What you need to do
From the records below, copy out each line that contains the string "circle".

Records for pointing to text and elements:
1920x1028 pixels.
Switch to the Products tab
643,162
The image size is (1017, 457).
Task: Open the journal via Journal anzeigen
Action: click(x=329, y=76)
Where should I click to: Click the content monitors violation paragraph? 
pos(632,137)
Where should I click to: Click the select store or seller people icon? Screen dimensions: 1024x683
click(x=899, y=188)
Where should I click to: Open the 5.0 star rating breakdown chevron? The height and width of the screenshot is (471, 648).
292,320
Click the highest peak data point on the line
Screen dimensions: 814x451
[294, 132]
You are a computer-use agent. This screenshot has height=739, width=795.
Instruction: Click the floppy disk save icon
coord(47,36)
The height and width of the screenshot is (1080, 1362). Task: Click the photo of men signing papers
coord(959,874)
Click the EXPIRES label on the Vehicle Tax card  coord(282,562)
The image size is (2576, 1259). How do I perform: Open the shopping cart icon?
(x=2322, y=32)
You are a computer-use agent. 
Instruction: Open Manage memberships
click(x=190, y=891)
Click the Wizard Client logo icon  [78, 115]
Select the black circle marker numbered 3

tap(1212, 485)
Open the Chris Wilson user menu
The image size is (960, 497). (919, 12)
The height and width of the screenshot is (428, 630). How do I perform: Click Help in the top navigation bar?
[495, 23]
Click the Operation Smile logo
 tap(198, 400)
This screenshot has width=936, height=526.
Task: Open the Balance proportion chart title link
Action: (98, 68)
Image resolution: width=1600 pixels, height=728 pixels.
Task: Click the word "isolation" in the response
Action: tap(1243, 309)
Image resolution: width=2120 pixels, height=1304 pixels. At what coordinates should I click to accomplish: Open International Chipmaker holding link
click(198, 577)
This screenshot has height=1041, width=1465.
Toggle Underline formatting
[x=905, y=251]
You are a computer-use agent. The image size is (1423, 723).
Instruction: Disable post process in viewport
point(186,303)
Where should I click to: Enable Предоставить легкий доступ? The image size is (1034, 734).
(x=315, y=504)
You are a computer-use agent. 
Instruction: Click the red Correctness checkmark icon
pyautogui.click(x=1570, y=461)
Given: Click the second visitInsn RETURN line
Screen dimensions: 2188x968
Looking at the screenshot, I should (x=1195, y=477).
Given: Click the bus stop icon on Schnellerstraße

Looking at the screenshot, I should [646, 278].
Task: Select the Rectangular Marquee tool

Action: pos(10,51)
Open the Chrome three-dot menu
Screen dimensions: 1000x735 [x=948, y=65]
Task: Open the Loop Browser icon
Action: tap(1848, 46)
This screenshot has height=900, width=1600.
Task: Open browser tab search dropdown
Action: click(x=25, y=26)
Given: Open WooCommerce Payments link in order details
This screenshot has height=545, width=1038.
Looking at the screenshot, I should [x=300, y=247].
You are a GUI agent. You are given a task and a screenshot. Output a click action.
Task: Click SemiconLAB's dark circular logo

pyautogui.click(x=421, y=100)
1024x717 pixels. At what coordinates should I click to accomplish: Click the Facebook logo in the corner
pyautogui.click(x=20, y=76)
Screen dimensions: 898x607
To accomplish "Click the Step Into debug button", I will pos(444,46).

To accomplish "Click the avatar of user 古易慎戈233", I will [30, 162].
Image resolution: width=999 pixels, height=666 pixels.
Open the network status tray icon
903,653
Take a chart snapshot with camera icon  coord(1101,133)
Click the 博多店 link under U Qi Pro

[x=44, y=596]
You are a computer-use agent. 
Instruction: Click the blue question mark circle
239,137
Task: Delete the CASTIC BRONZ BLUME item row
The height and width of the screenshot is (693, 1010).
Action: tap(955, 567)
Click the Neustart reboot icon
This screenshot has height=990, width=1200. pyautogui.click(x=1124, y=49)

Worked answer
Select the black circle marker numbered 3
Instruction: Click the blue question mark circle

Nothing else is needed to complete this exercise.